■ ASSIGNMENT 1: Please write out the passage of the forest therapy page below from "Alex Musgrove" to "Therapy Guides internationally.".
■ ASSIGNMENT 2: According to the forest therapy page below, whom does INFTA certify and accredit?
■ ASSIGNMENT 3: List everything the forest therapy page below names as a basis on which INFTA established its Public Health Practice.

====== PAGE EXTRACT

Joining a Guided Forest Therapy walk is one way people can experience a reconnection to nature.

 

Becoming a certified Forest Therapy Guide has personally been a rewarding path. I am excited about what, where and how this new journey will unfold.  I am looking forward to developing new relationships in life.

 

So please join me on a Guided Forest Therapy walk, and let’s explore the gift of nature together.

Alex Musgrove
Group FT walk 2.png
INFTA Certified and Accredited Forest Therapy Guide

Advocacy

The International Nature and Forest Therapy Alliance, INFTA

are a global organisation committed to establish Forest Therapy as a scientifically-proven Public Health Practice. INFTA has established its Public Health Practice on evidence based research, the International Core Curriculum of Forest Therapy and the International Handbook of Forest Therapy.  INFTA is the international peak body of Forest Therapy.

 

INFTA certifies and accredits training providers and Forest Therapy Guides internationally.

Why a forest therapy guide?

 

As a certified Forest Therapy Guide I start our walk in a gentle, slow and deliberate way.  The carefully selected trail aids in slowing our biorhythms to fall into step with nature. During the walk, the Guide invites you to share a complementary blend of creative, physical and sensory activities taking our cues direct from nature. These activities provide gateways for us to be present, open and alert to the environment. There is no right or wrong way to do these activities, nor is there any obligation or expectations of you.

 

When we experience nature in this way we are inviting our curiosity, contemplation and the intuitive knowing (that we are part of the natural world) to awaken.

============
====== GIVEN INFORMATION

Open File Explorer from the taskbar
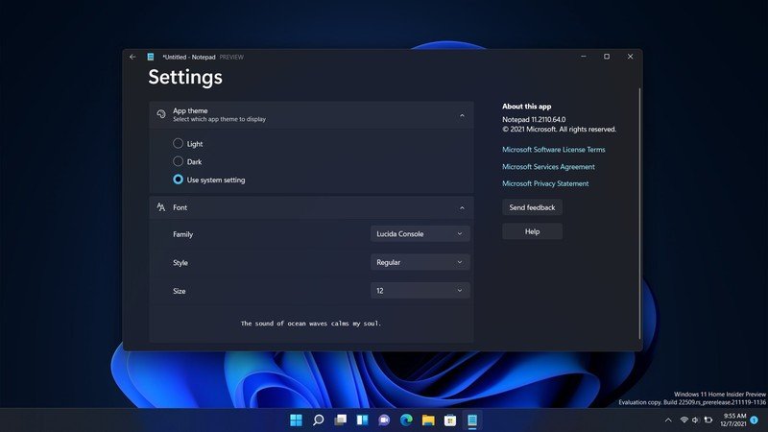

============

■ YOUR SOLUTION 1:
Alex Musgrove
Group FT walk 2.png
INFTA Certified and Accredited Forest Therapy Guide

Advocacy

The International Nature and Forest Therapy Alliance, INFTA

are a global organisation committed to establish Forest Therapy as a scientifically-proven Public Health Practice. INFTA has established its Public Health Practice on evidence based research, the International Core Curriculum of Forest Therapy and the International Handbook of Forest Therapy.  INFTA is the international peak body of Forest Therapy.

 

INFTA certifies and accredits training providers and Forest Therapy Guides internationally.

■ YOUR SOLUTION 2: INFTA certifies and accredits training providers and Forest Therapy Guides internationally.

■ YOUR SOLUTION 3:
- evidence based research
- the International Core Curriculum of Forest Therapy
- the International Handbook of Forest Therapy